Im Doppelhaushalt 2016/2017 hat der Gemeinderat den Innovationsfonds Interkultur auf 65.000 EUR (von ursprünglich 25.000 EUR) erhöht. Die Richtlinie zur Förderung von Interkulturprojekten im Bereich Kunst und Kultur wurde um den Punkt „Kunst- und Kulturprojekte für und mit Flüchtlingen“ ergänzt. Durch den Innovationsfond konnten diverse Projekte unterstützt werden, wie zum Beispiel LABYRINTH – ein Musik-Theaterprojekt mit jungen Flüchtlingen. Eine positive Entwicklung ist, dass Künstler mit eigener Fluchterfahrung Projekte entwickeln und durch diese Fördermöglichkeit die Umsetzung deren Ideen auch möglich ist.
Das Thema ist weiterhin in der Stuttgarter Kulturszene fest verankert. Es gibt Programm- und Projektentwicklungen sowie Angebote und Fachtagungen zu spezifischen Fragestellungen rund um das Thema kulturelle Arbeit mit und für Geflüchtete. Zudem befassen sich die Mitglieder des Initiativkreises Internationale Stadt (IKIS) weiterhin mit diesem Thema. Die breitgefächerten Entwicklungen werden in den kommenden Jahren weiterbestehen bzw. sich bedarfsorientiert anpassen und weiterentwickeln.

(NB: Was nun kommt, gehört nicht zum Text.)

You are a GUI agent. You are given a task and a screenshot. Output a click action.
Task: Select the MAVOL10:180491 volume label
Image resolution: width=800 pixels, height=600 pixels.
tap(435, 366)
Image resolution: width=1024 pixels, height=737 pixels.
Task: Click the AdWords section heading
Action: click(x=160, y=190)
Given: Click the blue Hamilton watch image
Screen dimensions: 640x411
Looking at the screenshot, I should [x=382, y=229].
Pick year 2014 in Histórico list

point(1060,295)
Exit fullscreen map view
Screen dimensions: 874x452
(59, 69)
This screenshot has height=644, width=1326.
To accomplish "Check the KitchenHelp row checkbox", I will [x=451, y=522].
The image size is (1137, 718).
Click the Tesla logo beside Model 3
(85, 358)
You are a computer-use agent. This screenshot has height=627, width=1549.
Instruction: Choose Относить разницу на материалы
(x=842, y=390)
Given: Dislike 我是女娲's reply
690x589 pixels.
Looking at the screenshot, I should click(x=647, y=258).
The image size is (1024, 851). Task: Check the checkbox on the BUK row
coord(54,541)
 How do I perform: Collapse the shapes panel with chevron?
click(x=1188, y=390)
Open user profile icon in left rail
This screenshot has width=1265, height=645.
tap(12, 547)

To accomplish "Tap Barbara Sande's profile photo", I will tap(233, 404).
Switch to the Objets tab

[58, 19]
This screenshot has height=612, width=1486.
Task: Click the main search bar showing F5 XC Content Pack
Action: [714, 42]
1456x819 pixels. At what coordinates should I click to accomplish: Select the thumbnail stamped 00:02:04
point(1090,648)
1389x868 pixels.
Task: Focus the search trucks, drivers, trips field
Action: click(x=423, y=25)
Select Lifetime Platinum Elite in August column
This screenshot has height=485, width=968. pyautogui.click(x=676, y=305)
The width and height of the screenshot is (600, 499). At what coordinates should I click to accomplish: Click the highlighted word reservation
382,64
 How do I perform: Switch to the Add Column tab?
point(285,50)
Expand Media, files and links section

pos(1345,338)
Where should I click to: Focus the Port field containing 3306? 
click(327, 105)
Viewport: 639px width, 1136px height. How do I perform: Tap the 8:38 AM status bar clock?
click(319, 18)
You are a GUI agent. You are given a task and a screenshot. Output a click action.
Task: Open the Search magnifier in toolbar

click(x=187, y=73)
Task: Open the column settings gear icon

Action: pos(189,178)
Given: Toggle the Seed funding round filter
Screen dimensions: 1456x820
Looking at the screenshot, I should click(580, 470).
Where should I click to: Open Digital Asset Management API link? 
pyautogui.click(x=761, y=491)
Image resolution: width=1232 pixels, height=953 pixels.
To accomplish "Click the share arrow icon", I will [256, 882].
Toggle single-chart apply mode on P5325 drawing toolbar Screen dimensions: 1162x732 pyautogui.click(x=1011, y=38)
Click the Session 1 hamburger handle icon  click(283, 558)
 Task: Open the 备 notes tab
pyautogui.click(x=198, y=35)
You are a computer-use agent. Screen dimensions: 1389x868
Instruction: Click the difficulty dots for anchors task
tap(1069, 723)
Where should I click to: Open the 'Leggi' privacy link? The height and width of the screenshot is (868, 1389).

Dem Sport ist eine wichtige Rolle hinsichtlich der Integration von Flüchtlingen zuzuschreiben. Durch den Leitfaden „Sport für Flüchtlinge“ der Sportverwaltung erhalten die Sportvereine aktuelle Informationen rund um das Thema Integration von Flüchtlingen durch Sport und Bewegung. In dem Leitfaden werden aktuelle Herausforderungen und Lösungsansätze aufgezeigt. Zudem werden Sportvereine über das Amt für Sport und Bewegung, die Sportkreisjugend und den Sportkreis diesbezüglich beraten.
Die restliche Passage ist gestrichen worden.